= Galleria Il Milione =

The Galleria il Milione is an art gallery in Italy currently located at Via Maroncelli 7 in Milan, Italy.

== Founding and Early History ==
The art gallery was founded in November 1930 in Milan, Italy by Peppino Ghiringhelli after the space was vacated by Pier Maria Bardi when he moved to Rome. The space was near the Pinacoteca di Brera at Via Bigli 2 in Milan. For the first few months of the gallery's opening, the director was art critic Edoardo Persico. After Presico's short tenure, Peppino appointed his brother and painter Virginio (Gino) Ghiringhelli to serve as director. Their other brother Livio Ghiringhelli was brought on to help with the administration of the gallery.

This was a contemporary art gallery which exhibited young artists like Mario Sironi, Giorgio Morandi, Giorgio De Chirico, Fausto Melotti, Lucio Fontana, Osvaldo Licini, and the so-called Il gruppo degli Astrattisti ("Group of Abstractionists") including Atanasio Soldati, Manlio Rho, Mario Radice, Mauro Reggiani, Oreste Bogliardi e Gino Ghiringelli. For many of these abstract artists, they were influenced by the writing of Carlo Belli in his famed "Kn" text. Many of these artists were abstractionists or experimenting with abstraction at the time, but they also showed figurative work in the gallery (including artists associated with the Novecento group). There were a number of important shows of abstractionists, including one in 1934 that included Reggiani, Bogliardi, Ghiringhelli, Fontana, Licini, Melotti, Munari, Radice, Soldati, and Luigi Veronesi.

The gallery quickly became a hub for the larger European art scene, especially among artists interested in abstraction. Soldati, for example, met the French artist Fernand Léger at il Milione "who led him to confront Cubism and to develop a language that starts precisely from geometric shapes, with vivid and non-nuanced colors, characterized by exact limits." From the Cubism of Léger to the abstraction of Wassily Kandinsky and Josef Albers, the gallery connected artists across the content who were interested in new styles and way so thinking.

== Il Milione during the Fascist Regime ==
The Ghiringhelli brothers were well connected both at home and abroad. When Margaret Scolari Barr, wife of MoMA Director Alfred H. Barr, Jr., traveled through Milan in 1933, she stopped by their gallery and they helped her gain access to the Triennale di Architettura before it opened. She published an early exhibition review for this Triennale for The New York Times.

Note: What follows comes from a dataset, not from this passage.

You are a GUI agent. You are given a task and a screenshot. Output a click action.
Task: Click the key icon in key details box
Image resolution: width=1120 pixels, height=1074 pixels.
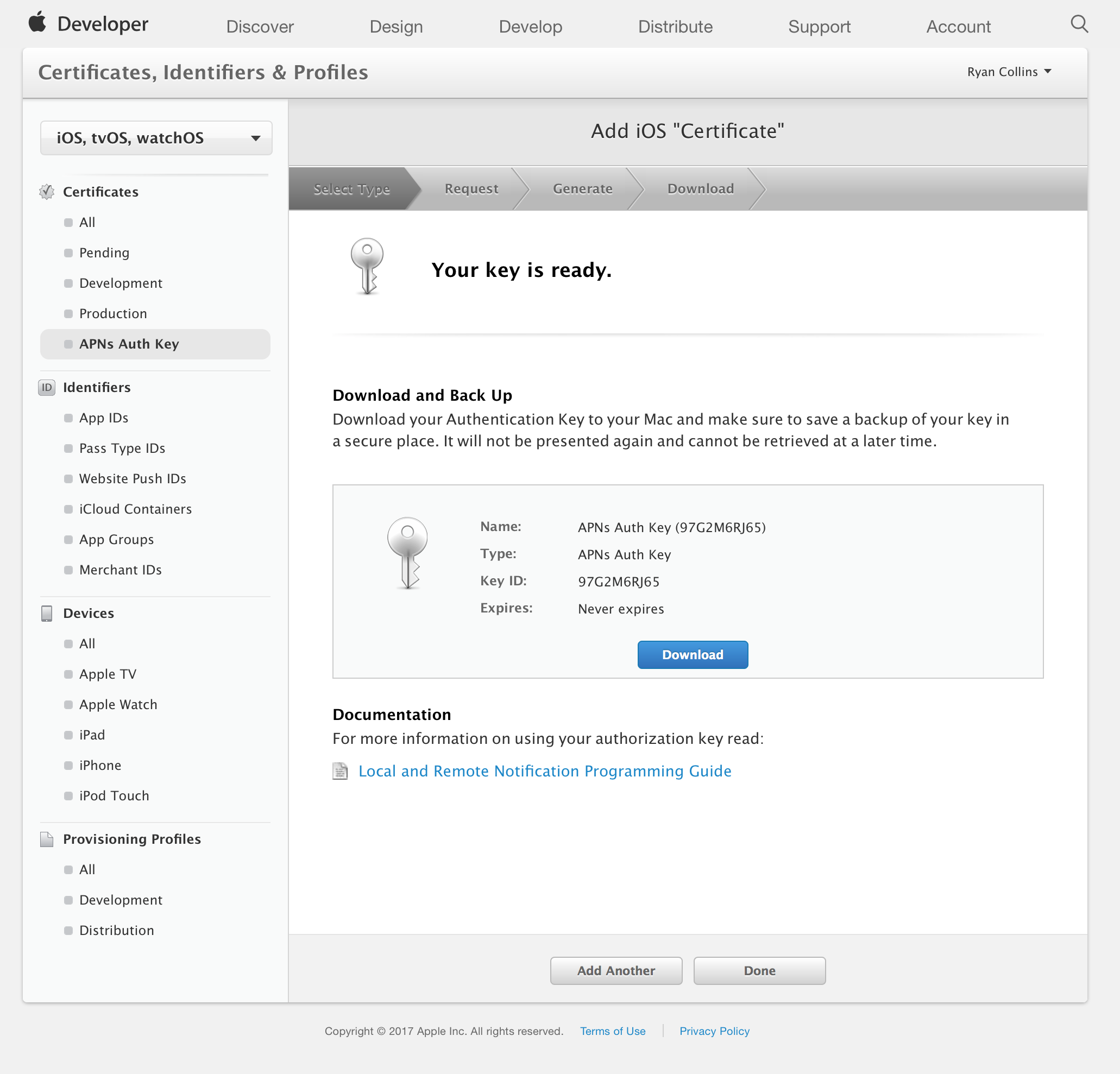point(407,552)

In 1943, the building that held the gallery was hit by the Allied bombing raids. A number of artworks, books, and documents were lost in the ensuing fires.

The Ghiringhelli's were at least passive supporters of the Fascist Regime before and during WWII. They seemed to have been enthusiastic by the end of the war. Though they were eventually cleared of any wrongdoing, they were charged with helping the Nazi occupiers identify artists and intellectuals to deport to concentration camps during the period of the Salò Republic.

== Il Milione After WWII ==
Since their main gallery was damaged in WWII, they re-opened after the war at a location on Via Manzoni before moving to Via S. Andrea and finally back to their original Via Bigli location in Brera.

In the immediate post war years, the Ghiringhelli brothers worked as part of the Milanese group Circolo delle Arte ("Circle of Art" headed gallerist Angelo Toninelli) with Alfred H. Barr, Jr. and James Thrall Soby to help the American curators source artworks for the later 1949 MoMA exhibition Twentieth Century Italian Art.

In 1949, Gino's curated an important exhibition of the work of Pablo Picasso that followed a show of Wols, which introduced a new generation to the French artist.

== Il Milione Today ==
After Gino's death, his grandson Graziano Ghiringhelli took over the gallery in 1964, until the 1990s when his children Francesca Ghiringhelli and Luca Ghiringhelli took over direction.

In the 1990s, the gallery moved from its location on the Via Bigli (in the Brera neighborhood) to the current location on Via Maroncelli (in the Porta Garibaldi neighborhood).